Activity:
Tell how many lines of the data include the word "each". Nothing but the number belongs in the answer.

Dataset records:
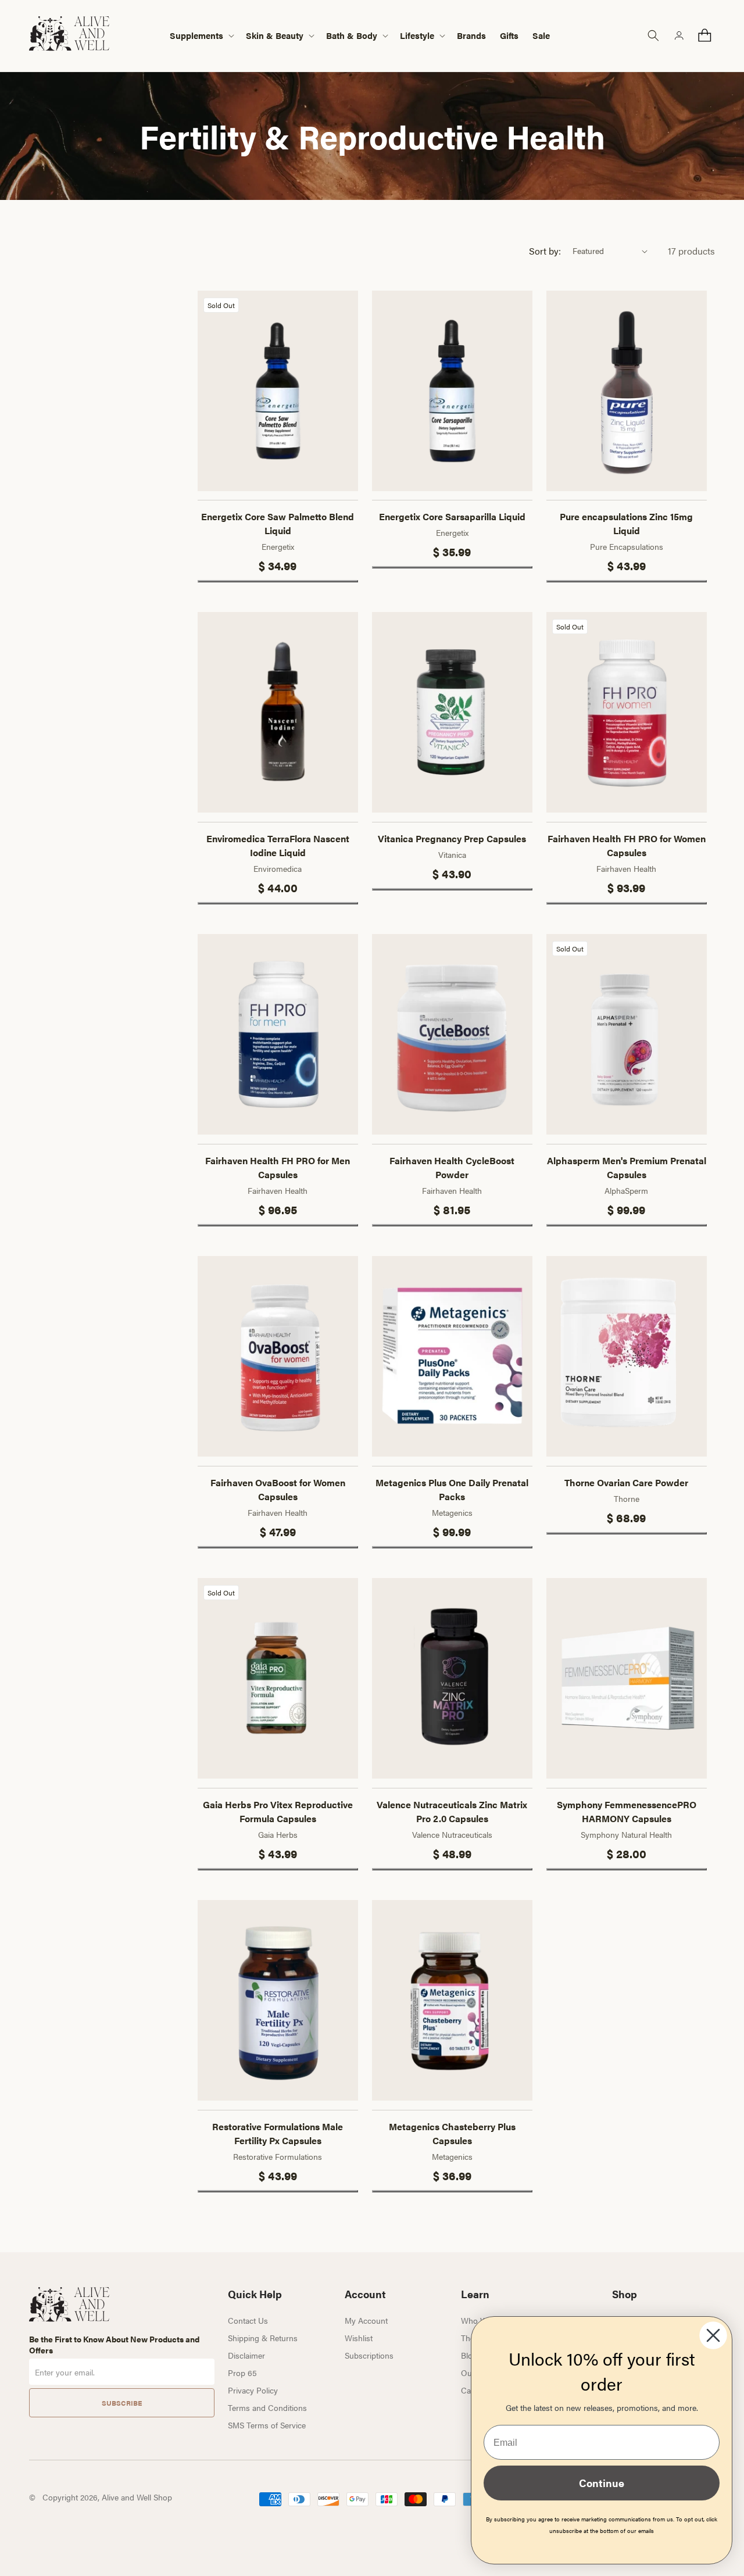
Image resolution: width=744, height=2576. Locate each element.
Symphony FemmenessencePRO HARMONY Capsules (626, 1811)
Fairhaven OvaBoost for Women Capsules (277, 1489)
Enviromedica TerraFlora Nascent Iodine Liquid (277, 845)
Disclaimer (246, 2355)
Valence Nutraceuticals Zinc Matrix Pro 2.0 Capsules (452, 1811)
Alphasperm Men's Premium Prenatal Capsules (626, 1167)
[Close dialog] (713, 2335)
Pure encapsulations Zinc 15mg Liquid (626, 523)
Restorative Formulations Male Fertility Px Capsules (277, 2133)
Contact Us (248, 2320)
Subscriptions (369, 2355)
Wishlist (359, 2338)
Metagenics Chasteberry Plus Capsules (452, 2133)
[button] (201, 36)
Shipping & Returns (263, 2338)
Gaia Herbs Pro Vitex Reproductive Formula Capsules (278, 1811)
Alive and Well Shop (137, 2497)
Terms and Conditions (267, 2407)
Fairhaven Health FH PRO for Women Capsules (627, 845)
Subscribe (122, 2403)
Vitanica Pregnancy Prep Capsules (452, 838)
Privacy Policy (253, 2390)
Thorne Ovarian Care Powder (626, 1482)
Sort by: (545, 250)
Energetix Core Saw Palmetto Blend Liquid (277, 523)
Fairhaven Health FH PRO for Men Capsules (277, 1167)
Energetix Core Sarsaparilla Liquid (452, 516)
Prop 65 (242, 2372)
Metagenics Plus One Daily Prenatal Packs (451, 1489)
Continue (601, 2482)
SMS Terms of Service (267, 2425)
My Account (366, 2320)
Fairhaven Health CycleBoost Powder (451, 1167)
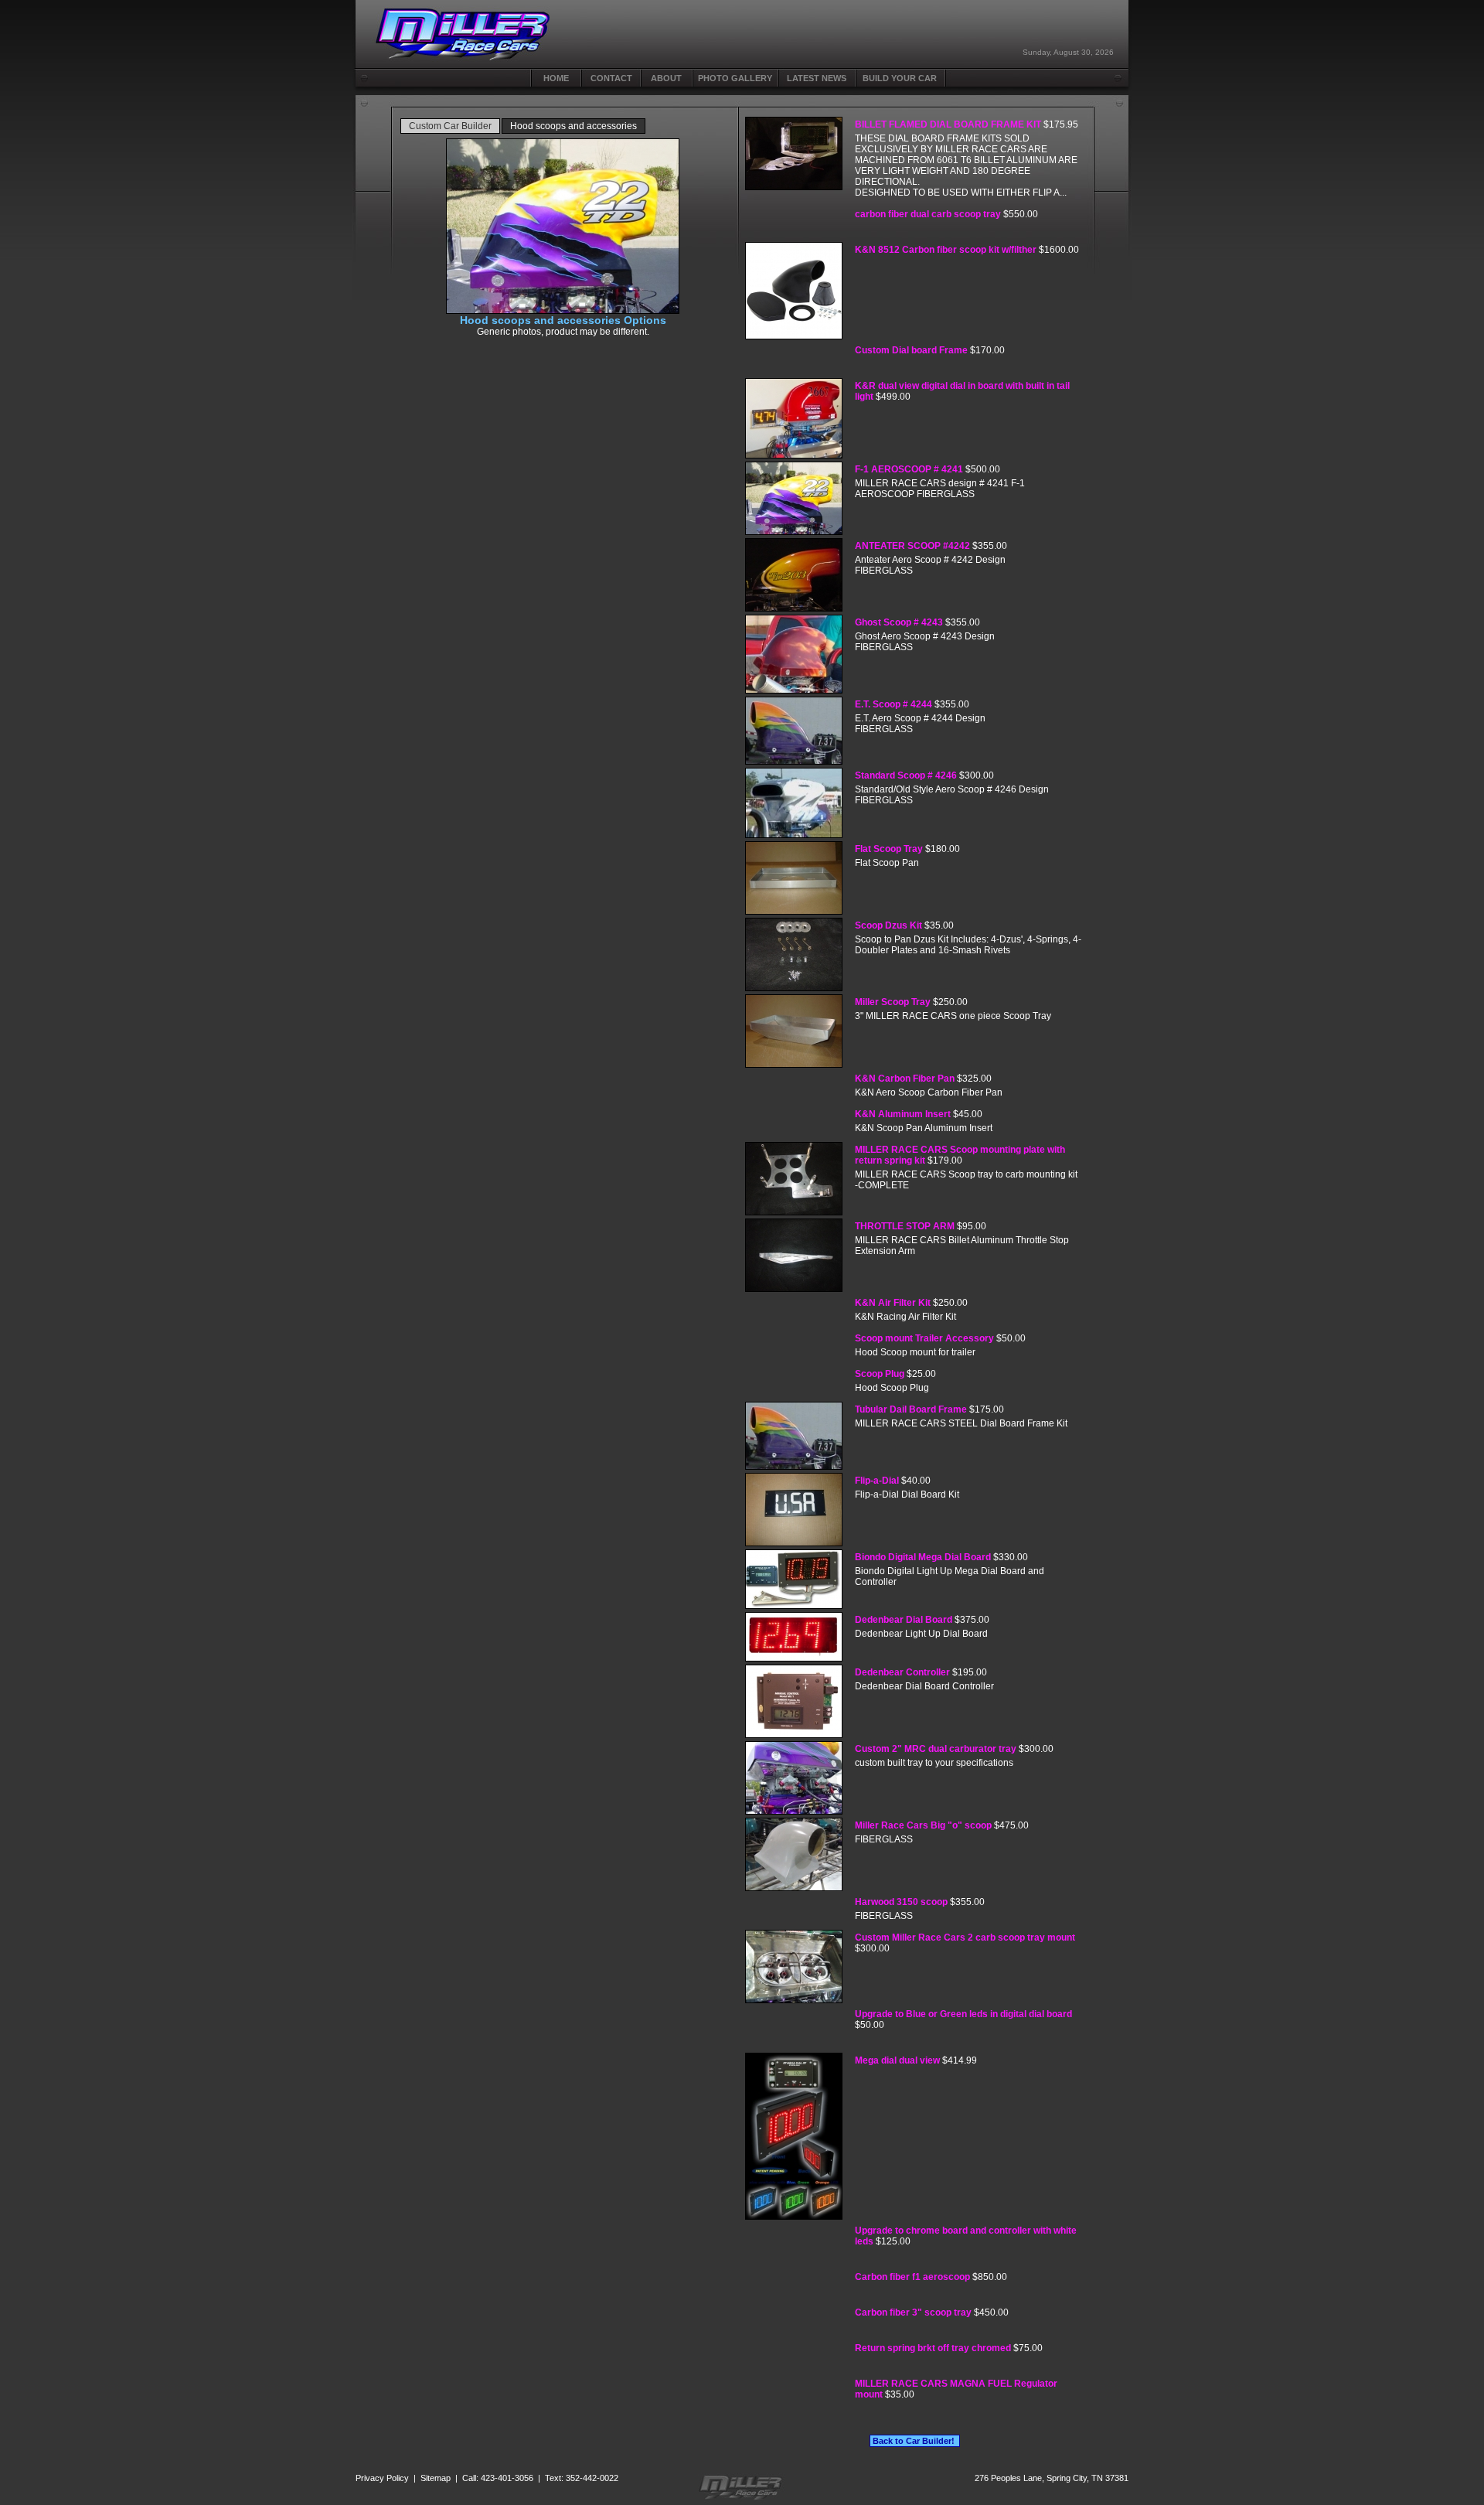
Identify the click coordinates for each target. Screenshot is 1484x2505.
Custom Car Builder (450, 126)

Problem solution:
2